PROBLEM DETAILS –
Every record here needs to be written out again exactly.

[Data entries]
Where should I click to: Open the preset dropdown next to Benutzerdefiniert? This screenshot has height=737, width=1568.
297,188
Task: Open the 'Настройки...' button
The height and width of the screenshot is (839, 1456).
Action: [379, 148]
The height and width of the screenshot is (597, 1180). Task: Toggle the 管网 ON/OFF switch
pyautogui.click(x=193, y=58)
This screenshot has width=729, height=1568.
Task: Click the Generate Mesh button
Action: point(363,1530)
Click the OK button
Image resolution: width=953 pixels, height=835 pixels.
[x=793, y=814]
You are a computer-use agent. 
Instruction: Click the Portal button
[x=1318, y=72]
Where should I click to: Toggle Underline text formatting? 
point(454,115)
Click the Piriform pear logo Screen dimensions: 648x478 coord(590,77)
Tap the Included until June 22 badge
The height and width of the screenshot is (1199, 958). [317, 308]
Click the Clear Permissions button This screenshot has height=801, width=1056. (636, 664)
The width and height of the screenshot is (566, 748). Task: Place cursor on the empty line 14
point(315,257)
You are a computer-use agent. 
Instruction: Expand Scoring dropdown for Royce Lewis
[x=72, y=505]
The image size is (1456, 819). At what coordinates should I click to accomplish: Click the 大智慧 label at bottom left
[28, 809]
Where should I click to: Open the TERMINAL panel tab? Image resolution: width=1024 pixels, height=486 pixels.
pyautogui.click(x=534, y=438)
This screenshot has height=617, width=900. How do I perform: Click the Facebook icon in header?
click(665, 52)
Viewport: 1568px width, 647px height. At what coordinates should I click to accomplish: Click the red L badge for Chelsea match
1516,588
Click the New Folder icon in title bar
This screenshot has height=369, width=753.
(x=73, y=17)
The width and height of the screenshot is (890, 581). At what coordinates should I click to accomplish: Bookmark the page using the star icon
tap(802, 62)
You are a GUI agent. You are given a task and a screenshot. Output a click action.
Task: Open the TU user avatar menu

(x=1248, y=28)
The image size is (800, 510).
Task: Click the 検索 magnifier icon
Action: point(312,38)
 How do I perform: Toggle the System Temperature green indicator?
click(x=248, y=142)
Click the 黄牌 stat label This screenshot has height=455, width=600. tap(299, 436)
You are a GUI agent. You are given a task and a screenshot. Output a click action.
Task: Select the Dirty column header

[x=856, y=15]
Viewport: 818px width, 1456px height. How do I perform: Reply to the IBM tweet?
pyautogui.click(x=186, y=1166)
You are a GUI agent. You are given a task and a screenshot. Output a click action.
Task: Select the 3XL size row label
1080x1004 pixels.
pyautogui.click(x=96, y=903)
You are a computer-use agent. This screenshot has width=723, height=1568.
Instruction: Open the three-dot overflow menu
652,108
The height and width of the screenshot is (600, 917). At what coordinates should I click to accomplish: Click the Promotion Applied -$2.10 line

SOLUTION –
Where should I click to: Open the preset dropdown next to Benutzerdefiniert? This screenshot has height=737, width=1568.
297,188
Task: Open the 'Настройки...' button
The height and width of the screenshot is (839, 1456).
Action: [379, 148]
The height and width of the screenshot is (597, 1180). Task: Toggle the 管网 ON/OFF switch
pyautogui.click(x=193, y=58)
This screenshot has width=729, height=1568.
Task: Click the Generate Mesh button
Action: point(363,1530)
Click the OK button
Image resolution: width=953 pixels, height=835 pixels.
[x=793, y=814]
You are a computer-use agent. 
Instruction: Click the Portal button
[x=1318, y=72]
Where should I click to: Toggle Underline text formatting? 
point(454,115)
Click the Piriform pear logo Screen dimensions: 648x478 coord(590,77)
Tap the Included until June 22 badge
The height and width of the screenshot is (1199, 958). [317, 308]
Click the Clear Permissions button This screenshot has height=801, width=1056. (636, 664)
The width and height of the screenshot is (566, 748). Task: Place cursor on the empty line 14
point(315,257)
You are a computer-use agent. 
Instruction: Expand Scoring dropdown for Royce Lewis
[x=72, y=505]
The image size is (1456, 819). At what coordinates should I click to accomplish: Click the 大智慧 label at bottom left
[28, 809]
Where should I click to: Open the TERMINAL panel tab? Image resolution: width=1024 pixels, height=486 pixels.
pyautogui.click(x=534, y=438)
This screenshot has height=617, width=900. How do I perform: Click the Facebook icon in header?
click(665, 52)
Viewport: 1568px width, 647px height. At what coordinates should I click to accomplish: Click the red L badge for Chelsea match
1516,588
Click the New Folder icon in title bar
This screenshot has height=369, width=753.
(x=73, y=17)
The width and height of the screenshot is (890, 581). At what coordinates should I click to accomplish: Bookmark the page using the star icon
tap(802, 62)
You are a GUI agent. You are given a task and a screenshot. Output a click action.
Task: Open the TU user avatar menu

(x=1248, y=28)
The image size is (800, 510).
Task: Click the 検索 magnifier icon
Action: point(312,38)
 How do I perform: Toggle the System Temperature green indicator?
click(x=248, y=142)
Click the 黄牌 stat label This screenshot has height=455, width=600. tap(299, 436)
You are a GUI agent. You are given a task and a screenshot. Output a click action.
Task: Select the Dirty column header

[x=856, y=15]
Viewport: 818px width, 1456px height. How do I perform: Reply to the IBM tweet?
pyautogui.click(x=186, y=1166)
You are a GUI agent. You are given a task and a screenshot. Output a click action.
Task: Select the 3XL size row label
1080x1004 pixels.
pyautogui.click(x=96, y=903)
You are a computer-use agent. This screenshot has width=723, height=1568.
Instruction: Open the three-dot overflow menu
652,108
The height and width of the screenshot is (600, 917). At what coordinates should I click to accomplish: Click the Promotion Applied -$2.10 line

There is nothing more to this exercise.